Nous reproduisons ici le compte rendu du procès des 4 militants antipub de Montpellier dont le procès s’est tenu le 19 juin dernier.
Nous sommes 4 militants à avoir été traduits en justice pour avoir retiré une affiche publicitaire d’un support de l’arrêt de Tram de la ligne 2, à Montpellier. Accusés abusivement de dégradations par la multinationale étatsunienne Clear Channel, exploitante du panneau, nous avons été jugé jeudi 19 juin au tribunal de grande instance de Montpellier.
Un groupe de soutien constitué d’une quinzaine de personnes est entré avec nous dans le tribunal. Clear Channel a choisi de ne pas se faire représenter et ne s’est pas constitué partie civile. Lors de son dépôt de plainte, la société avait produit par elle-même un devis chiffrant des dégradations à hauteur de 1300€ (détérioration du mécanisme d’ouverture, descellement de l’abri de tram).

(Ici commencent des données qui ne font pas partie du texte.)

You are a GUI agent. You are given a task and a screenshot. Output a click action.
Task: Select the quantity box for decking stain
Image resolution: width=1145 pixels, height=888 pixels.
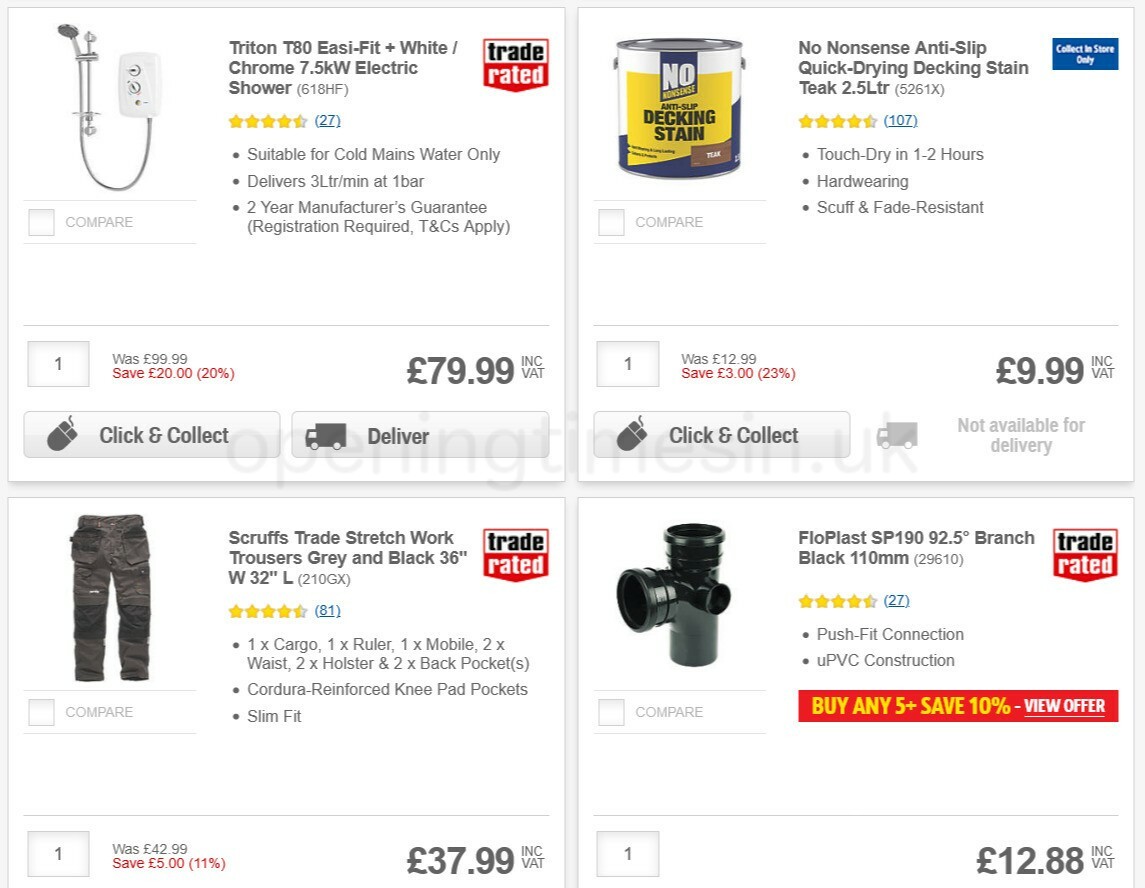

La juge a résumé les faits et nous a interrogé sur les motivations nous ayant poussé à réaliser cet acte délictueux.
Nous avons expliqué qu’il s’agissait d’un acte réfléchi, organisé à plusieurs. Un acte de protestation symbolique et mesurée (au regard du chiffre d’affaires annuel de Clear Channel : trois milliards de dollars). La publicité, par son gigantisme, son caractère intrusif et son omniprésence est liberticide : elle force l’usager de l’espace public à recevoir ses messages sans réponse possible. Il n’y a pas de principe logique selon lequel la publicité aurait le droit de préempter à ce point l’espace public qui appartient au bien commun. Il s’agit d’un acte réalisé dans un contexte d’état de nécessité alors que les autres types de recours ne portent que rarement leurs fruits. Les associations anti-pub existent depuis 20 ans et marquent les limites de leur action.
La législation n’évolue pas et son application n’est même pas effective. Clear Channel a été condamné à plusieurs reprises pour violation du code de l’environnement. La dernière condamnation date de 2013 où la société avait installé un panneau illégal dans le parc national de la Narbonnaise. Il aura fallu 5 ans entre la saisie du préfet et le retrait du-dit panneau.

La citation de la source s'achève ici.